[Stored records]
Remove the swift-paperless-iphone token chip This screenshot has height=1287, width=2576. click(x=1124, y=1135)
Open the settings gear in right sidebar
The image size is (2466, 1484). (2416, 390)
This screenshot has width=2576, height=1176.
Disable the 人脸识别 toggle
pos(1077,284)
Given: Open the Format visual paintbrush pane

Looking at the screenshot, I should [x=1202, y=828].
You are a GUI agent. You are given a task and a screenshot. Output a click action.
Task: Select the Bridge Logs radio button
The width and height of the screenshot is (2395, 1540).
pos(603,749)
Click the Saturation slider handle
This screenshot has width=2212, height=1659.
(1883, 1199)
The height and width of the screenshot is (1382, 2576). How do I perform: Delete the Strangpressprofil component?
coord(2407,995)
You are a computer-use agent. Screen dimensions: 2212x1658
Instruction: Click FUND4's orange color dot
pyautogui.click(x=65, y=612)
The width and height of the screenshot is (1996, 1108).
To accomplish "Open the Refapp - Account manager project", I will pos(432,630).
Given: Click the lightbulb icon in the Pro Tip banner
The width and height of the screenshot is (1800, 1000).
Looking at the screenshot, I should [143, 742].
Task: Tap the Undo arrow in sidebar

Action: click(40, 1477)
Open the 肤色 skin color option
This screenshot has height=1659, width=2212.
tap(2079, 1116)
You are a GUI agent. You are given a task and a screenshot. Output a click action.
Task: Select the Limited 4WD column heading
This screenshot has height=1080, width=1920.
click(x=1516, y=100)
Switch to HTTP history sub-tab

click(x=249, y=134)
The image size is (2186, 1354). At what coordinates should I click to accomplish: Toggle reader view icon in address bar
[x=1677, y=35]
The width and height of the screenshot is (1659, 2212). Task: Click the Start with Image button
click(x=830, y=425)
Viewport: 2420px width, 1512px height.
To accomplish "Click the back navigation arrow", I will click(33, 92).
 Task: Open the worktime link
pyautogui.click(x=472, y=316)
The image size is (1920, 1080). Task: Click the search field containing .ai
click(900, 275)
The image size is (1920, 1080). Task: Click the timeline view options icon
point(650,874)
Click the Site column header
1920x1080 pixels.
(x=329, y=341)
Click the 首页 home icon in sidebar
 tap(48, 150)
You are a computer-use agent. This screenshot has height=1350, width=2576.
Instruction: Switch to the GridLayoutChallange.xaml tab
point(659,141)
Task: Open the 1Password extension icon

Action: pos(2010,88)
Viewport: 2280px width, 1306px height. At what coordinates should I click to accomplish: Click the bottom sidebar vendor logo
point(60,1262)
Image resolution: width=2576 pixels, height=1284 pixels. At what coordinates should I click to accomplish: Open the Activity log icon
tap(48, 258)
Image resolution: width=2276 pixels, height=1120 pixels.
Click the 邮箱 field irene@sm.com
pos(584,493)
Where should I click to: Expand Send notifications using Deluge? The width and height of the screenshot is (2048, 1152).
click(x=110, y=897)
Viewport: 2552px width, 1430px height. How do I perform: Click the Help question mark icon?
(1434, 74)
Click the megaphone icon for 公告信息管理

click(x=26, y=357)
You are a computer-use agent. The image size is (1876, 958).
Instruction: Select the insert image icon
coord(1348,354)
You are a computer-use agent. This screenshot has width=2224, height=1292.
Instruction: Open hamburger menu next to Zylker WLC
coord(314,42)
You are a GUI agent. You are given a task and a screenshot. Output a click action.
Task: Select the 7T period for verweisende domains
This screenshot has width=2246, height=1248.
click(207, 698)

### PROBLEM
Look above for the line containing "has width=2224, height=1292."; copy from it through the last line, exactly, and nothing more.

### RESPONSE
You are a computer-use agent. This screenshot has width=2224, height=1292.
Instruction: Open hamburger menu next to Zylker WLC
coord(314,42)
You are a GUI agent. You are given a task and a screenshot. Output a click action.
Task: Select the 7T period for verweisende domains
This screenshot has width=2246, height=1248.
click(207, 698)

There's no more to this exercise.